Texto fornecido:
:::
Contudo, a realidade demonstra que a clássica separação dos Poderes não mais atende às necessidades atuais da sociedade, cada vez mais complexas. Nesse sentido, de acordo com Luigi Ferrajoli (2013, p. 395), a separação dos Poderes em Legislativo, Executivo e Judiciário não mais atende às necessidades atuais e, como uma das medidas de solução à atual crise de representatividade da democracia constitucional, deveria ser substituída por uma divisão entre funções e instituições de governo e de garantias:

[...] as primeiras investidas de funções políticas de escolha e de inovações em razão daquilo que chamei de “esfera do decidível”, e, por isso, legitimada pela representação popular; as segundas voltadas à garantia dos direitos fundamentais, quer dizer, daquilo que chamei de “esfera do não decidível” e, por isso, legitimada, pela aplicação da lei, seja ordinária ou constitucional.
:::
Tarefas obrigatórias:
1 - Responda com base no texto sobre a separação dos Poderes:
(a) Que autor é citado como defensor da substituição da separação em Legislativo, Executivo e Judiciário?
(b) Segundo a citação, o que legitima as funções de governo?
(c) A que estão voltadas as funções e instituições de garantia?
2 - Traduza para o inglês esta frase do texto sobre a separação dos Poderes: "Contudo, a realidade demonstra que a clássica separação dos Poderes não mais atende às necessidades atuais da sociedade, cada vez mais complexas."
3 - Prossiga com o texto sobre a separação dos Poderes a partir da última frase apresentada.
Os dados não são necessários para nenhuma tarefa.

(Registros de busca de elementos)
:::
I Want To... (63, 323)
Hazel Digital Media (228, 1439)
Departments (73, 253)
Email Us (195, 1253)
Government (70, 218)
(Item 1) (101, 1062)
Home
:::
Respostas em ordem:
1 -
(a) Luigi Ferrajoli.
(b) A representação popular.
(c) À garantia dos direitos fundamentais, ou seja, da "esfera do não decidível".

2 - However, reality shows that the classic separation of Powers no longer meets the current needs of society, which are increasingly complex.

3 -
Notadamente em tempos de crise política – ou, em outras palavras, de crise dos Poderes Políticos (Executivo e Legislativo) –, cria-se no Poder Judiciário um caminho para a sua superação. A perda da legitimidade popular dos governantes em momentos como esses leva a população a cobrar dos magistrados uma postura mais ativa na solução de seus anseios. Daí porque, apesar de indesejado em tempos de normalidade, não se pode ignorar o ativismo judicial, atualmente, como resposta viável e necessária em determinados momentos de turbulência estatal.

 

4 PARÂMETROS DE ATUAÇÃO JUDICIAL FRENTE AOS PODERES POLÍTICOS

 

Comumente, relaciona-se o ativismo judicial à judicialização de políticas públicas, em conflitos jurídicos de jurisdicionados frente ao Estado pela garantia de direitos individuais e, principalmente, sociais. Nesses casos, acontece de o Poder Judiciário determinar a realização de políticas públicas que, a princípio, deveriam estar a cargo dos Poderes Políticos.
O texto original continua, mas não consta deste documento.